**YOUR GOAL:**
Nothing in the entries may differ when you return them.

**ENTRIES SHOWN:**

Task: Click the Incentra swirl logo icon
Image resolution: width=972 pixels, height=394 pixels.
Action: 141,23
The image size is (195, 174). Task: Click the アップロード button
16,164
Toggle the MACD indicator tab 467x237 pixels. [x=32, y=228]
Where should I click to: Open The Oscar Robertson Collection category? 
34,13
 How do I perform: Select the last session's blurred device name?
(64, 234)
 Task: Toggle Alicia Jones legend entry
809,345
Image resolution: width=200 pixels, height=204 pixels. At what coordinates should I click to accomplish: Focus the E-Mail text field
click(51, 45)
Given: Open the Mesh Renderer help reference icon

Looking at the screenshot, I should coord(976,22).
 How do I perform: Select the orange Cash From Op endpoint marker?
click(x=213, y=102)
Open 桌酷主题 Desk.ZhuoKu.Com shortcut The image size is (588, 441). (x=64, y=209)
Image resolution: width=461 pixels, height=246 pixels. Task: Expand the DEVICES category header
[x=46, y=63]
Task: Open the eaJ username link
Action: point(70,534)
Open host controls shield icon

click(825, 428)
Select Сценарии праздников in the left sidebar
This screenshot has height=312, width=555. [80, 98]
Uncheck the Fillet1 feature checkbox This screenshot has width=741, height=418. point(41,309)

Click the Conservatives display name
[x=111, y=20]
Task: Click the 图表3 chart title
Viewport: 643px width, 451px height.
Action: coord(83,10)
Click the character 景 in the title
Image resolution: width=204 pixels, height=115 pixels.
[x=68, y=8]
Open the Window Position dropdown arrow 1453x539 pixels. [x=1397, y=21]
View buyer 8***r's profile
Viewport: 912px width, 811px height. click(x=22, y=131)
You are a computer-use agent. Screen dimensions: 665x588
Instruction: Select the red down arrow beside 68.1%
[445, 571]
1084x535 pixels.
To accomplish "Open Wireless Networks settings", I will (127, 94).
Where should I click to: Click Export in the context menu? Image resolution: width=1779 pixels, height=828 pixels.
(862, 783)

**YOUR SOLUTION:**
Task: Click the Incentra swirl logo icon
Image resolution: width=972 pixels, height=394 pixels.
Action: 141,23
The image size is (195, 174). Task: Click the アップロード button
16,164
Toggle the MACD indicator tab 467x237 pixels. [x=32, y=228]
Where should I click to: Open The Oscar Robertson Collection category? 
34,13
 How do I perform: Select the last session's blurred device name?
(64, 234)
 Task: Toggle Alicia Jones legend entry
809,345
Image resolution: width=200 pixels, height=204 pixels. At what coordinates should I click to accomplish: Focus the E-Mail text field
click(51, 45)
Given: Open the Mesh Renderer help reference icon

Looking at the screenshot, I should coord(976,22).
 How do I perform: Select the orange Cash From Op endpoint marker?
click(x=213, y=102)
Open 桌酷主题 Desk.ZhuoKu.Com shortcut The image size is (588, 441). (x=64, y=209)
Image resolution: width=461 pixels, height=246 pixels. Task: Expand the DEVICES category header
[x=46, y=63]
Task: Open the eaJ username link
Action: point(70,534)
Open host controls shield icon

click(825, 428)
Select Сценарии праздников in the left sidebar
This screenshot has height=312, width=555. [80, 98]
Uncheck the Fillet1 feature checkbox This screenshot has width=741, height=418. point(41,309)

Click the Conservatives display name
[x=111, y=20]
Task: Click the 图表3 chart title
Viewport: 643px width, 451px height.
Action: coord(83,10)
Click the character 景 in the title
Image resolution: width=204 pixels, height=115 pixels.
[x=68, y=8]
Open the Window Position dropdown arrow 1453x539 pixels. [x=1397, y=21]
View buyer 8***r's profile
Viewport: 912px width, 811px height. click(x=22, y=131)
You are a computer-use agent. Screen dimensions: 665x588
Instruction: Select the red down arrow beside 68.1%
[445, 571]
1084x535 pixels.
To accomplish "Open Wireless Networks settings", I will (127, 94).
Where should I click to: Click Export in the context menu? Image resolution: width=1779 pixels, height=828 pixels.
(862, 783)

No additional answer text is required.